*Goal of the exercise*:
Filter out every line below that lacks "inside", and copy the rest.

*Data supplied*:
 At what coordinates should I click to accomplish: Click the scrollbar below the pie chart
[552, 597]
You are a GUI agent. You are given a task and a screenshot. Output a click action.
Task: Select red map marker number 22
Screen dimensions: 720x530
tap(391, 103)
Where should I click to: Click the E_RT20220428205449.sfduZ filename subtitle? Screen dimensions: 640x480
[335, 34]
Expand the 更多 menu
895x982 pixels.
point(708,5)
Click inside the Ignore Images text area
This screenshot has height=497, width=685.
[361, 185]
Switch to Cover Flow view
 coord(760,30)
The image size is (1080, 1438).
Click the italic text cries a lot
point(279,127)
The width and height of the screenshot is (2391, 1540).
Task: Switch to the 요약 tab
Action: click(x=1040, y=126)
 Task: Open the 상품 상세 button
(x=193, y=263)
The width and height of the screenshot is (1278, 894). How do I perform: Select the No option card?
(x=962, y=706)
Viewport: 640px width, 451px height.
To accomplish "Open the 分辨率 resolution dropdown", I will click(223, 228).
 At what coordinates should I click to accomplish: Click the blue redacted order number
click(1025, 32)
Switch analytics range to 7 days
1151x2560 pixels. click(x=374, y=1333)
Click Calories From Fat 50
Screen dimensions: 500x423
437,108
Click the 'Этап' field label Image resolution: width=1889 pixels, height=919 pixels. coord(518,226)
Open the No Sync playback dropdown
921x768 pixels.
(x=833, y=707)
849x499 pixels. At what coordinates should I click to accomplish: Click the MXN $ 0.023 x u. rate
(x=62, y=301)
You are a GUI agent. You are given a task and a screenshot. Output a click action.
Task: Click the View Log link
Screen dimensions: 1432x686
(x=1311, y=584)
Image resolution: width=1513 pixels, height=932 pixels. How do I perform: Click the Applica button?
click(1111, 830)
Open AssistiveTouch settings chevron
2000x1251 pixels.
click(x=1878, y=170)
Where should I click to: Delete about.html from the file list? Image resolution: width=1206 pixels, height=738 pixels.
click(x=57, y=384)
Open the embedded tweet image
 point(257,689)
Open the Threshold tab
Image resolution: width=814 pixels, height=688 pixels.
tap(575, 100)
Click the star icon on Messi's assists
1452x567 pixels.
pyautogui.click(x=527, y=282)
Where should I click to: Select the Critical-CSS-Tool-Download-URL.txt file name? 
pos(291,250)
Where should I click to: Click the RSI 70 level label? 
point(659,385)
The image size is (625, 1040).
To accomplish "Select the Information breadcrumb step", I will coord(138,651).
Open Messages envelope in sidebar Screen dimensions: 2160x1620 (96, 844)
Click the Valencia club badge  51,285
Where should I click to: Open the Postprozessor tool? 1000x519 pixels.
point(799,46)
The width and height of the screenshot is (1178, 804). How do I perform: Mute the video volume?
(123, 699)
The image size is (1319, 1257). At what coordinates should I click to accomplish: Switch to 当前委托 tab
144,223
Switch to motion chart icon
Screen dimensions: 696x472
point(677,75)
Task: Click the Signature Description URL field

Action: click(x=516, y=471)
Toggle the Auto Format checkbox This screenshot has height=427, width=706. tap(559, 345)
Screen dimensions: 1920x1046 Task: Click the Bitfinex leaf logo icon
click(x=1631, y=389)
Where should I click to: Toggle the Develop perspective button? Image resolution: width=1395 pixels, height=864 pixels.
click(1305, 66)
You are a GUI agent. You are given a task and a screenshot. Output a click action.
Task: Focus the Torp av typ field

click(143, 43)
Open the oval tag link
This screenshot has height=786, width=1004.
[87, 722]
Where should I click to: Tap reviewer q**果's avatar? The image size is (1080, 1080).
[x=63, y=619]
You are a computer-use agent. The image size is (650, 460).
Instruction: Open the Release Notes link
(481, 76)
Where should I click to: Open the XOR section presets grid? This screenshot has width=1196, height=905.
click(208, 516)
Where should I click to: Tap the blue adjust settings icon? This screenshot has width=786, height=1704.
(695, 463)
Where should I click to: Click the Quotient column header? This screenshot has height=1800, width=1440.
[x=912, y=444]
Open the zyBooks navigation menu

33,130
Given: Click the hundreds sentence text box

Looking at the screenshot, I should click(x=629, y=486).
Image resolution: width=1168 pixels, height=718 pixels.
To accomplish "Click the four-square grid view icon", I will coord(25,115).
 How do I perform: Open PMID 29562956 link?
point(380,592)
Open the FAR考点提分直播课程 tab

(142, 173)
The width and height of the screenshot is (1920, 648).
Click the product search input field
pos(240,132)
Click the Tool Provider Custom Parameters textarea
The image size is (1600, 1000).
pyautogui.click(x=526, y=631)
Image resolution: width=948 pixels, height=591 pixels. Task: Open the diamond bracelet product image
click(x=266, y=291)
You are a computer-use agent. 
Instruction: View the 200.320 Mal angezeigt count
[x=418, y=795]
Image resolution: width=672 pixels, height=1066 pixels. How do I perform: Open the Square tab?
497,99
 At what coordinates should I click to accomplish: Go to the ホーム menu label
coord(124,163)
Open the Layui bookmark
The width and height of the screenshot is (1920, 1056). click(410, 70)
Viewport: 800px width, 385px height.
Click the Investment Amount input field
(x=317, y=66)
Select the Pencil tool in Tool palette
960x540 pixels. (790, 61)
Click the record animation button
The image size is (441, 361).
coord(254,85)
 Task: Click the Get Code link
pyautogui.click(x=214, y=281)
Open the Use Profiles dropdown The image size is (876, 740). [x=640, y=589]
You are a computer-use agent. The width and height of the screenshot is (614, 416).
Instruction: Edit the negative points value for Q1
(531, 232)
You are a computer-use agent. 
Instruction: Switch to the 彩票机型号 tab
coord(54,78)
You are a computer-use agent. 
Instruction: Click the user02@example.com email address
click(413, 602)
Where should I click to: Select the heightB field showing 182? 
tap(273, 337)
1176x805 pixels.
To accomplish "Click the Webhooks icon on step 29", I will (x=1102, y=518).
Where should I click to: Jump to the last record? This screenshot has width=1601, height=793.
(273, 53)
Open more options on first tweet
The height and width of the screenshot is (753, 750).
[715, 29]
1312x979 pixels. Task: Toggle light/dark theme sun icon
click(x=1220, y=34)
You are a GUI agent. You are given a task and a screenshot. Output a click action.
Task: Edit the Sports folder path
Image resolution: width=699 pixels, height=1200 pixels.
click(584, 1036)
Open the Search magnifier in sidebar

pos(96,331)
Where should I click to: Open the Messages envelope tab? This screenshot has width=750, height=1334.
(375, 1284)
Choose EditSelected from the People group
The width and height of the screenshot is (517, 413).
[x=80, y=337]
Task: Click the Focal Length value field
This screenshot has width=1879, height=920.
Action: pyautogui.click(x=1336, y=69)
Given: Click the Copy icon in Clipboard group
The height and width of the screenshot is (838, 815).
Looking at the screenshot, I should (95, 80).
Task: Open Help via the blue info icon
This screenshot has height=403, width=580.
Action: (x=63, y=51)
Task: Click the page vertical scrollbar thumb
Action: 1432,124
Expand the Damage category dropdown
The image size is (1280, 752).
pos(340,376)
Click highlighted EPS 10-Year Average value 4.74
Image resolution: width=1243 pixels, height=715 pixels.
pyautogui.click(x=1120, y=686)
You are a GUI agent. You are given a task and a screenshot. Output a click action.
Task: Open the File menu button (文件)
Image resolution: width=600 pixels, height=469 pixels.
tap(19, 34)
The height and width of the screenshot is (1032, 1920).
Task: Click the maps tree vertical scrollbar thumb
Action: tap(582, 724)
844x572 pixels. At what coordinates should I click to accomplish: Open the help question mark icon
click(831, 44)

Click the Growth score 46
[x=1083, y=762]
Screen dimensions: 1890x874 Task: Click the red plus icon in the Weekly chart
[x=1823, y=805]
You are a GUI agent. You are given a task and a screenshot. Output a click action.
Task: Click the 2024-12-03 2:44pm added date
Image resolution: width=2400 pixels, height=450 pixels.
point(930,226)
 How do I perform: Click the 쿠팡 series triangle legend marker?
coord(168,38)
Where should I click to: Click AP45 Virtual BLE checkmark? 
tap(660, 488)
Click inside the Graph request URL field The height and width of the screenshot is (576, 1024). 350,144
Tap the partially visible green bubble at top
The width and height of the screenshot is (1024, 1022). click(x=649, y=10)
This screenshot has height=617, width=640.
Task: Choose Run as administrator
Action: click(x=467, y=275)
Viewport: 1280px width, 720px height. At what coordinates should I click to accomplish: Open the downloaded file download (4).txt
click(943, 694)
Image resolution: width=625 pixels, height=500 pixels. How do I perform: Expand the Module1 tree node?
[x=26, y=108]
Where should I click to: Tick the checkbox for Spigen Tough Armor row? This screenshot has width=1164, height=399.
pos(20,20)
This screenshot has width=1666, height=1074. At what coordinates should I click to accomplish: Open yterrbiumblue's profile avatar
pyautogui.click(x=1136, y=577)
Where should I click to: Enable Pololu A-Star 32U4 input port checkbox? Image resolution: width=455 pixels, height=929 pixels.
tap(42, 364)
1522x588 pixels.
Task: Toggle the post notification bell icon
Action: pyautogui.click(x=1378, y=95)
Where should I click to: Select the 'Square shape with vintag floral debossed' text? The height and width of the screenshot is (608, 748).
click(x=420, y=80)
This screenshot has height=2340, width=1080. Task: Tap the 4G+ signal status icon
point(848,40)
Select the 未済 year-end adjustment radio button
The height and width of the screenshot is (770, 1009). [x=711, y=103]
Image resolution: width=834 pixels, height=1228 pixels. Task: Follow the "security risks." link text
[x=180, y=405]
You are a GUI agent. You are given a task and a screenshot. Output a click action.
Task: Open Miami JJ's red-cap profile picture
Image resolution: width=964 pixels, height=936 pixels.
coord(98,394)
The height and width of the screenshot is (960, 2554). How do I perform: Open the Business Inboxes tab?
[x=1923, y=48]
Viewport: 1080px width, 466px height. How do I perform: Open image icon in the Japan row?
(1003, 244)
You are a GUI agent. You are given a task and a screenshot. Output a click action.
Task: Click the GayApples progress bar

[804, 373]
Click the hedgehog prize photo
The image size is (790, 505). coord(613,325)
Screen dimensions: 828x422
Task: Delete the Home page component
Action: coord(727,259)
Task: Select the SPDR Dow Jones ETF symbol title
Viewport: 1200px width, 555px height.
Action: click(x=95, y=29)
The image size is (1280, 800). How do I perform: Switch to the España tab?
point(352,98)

*Response to the exercise*:
Click inside the Ignore Images text area
Click inside the Graph request URL field The height and width of the screenshot is (576, 1024). 350,144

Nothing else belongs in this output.